By contrast, our member organisations continue to work closely with conservancies in their roles as support organisations. By providing support, we mean assisting conservancies to collect and analyse data to inform management decisions, meet MEFT’s governance and financial reporting requirements, and present new ideas to help the programme adapt and evolve over time, among other services.

The prolonged drought and COVID have certainly highlighted the need to adapt, and conservancy members are a continual source of new ideas for the way forward. Recent innovations in CBRNM include Wildlife Credits, community lion and rhino ranger programmes, and the formation of regional conservancy associations. These associations allow neighbouring conservancies to discuss ideas like aligning their wildlife zones, which might result in concession-like arrangements in future similar to Palmwag. As support organisations, we stand ready to provide the data and technical expertise to inform such decisions, but we recognise that it is not our place to make these decisions.

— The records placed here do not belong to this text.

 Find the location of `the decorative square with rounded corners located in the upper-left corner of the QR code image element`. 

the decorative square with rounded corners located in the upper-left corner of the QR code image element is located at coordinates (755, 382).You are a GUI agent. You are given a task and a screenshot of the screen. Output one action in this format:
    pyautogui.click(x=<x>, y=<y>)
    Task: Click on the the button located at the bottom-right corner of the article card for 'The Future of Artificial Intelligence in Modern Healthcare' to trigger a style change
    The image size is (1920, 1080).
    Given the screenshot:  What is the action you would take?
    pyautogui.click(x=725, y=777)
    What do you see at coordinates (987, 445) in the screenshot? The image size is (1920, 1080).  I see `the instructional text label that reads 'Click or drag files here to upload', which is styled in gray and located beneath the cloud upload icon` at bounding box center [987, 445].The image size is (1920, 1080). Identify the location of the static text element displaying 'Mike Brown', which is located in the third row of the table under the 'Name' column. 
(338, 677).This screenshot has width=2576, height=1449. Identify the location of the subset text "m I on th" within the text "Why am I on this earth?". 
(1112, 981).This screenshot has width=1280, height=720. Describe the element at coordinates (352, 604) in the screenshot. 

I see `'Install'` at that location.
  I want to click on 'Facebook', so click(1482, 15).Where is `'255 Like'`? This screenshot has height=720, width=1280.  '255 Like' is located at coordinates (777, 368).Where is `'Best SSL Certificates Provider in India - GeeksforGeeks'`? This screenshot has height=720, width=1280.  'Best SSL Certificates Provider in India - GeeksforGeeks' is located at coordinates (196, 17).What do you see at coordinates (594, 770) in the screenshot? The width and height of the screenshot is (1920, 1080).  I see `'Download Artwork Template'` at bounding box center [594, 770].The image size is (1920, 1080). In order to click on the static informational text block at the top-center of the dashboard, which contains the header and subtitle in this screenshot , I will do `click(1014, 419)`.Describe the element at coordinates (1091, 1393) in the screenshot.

The Namibian CBNRM programme is resilient because of local buy-in, government commitment, and strong technical support services that include long-term game monitoring systems. In our experience, working with conservancies requires humility and empathy – the former to acknowledge that this is a complex socio-ecological system that no one organisation can direct or dictate, and the latter to recognise that people are the real beating heart of conservancies. The wild animals will return, but how we treat people during times of hardship will determine whether those animals will be conserved in the long run.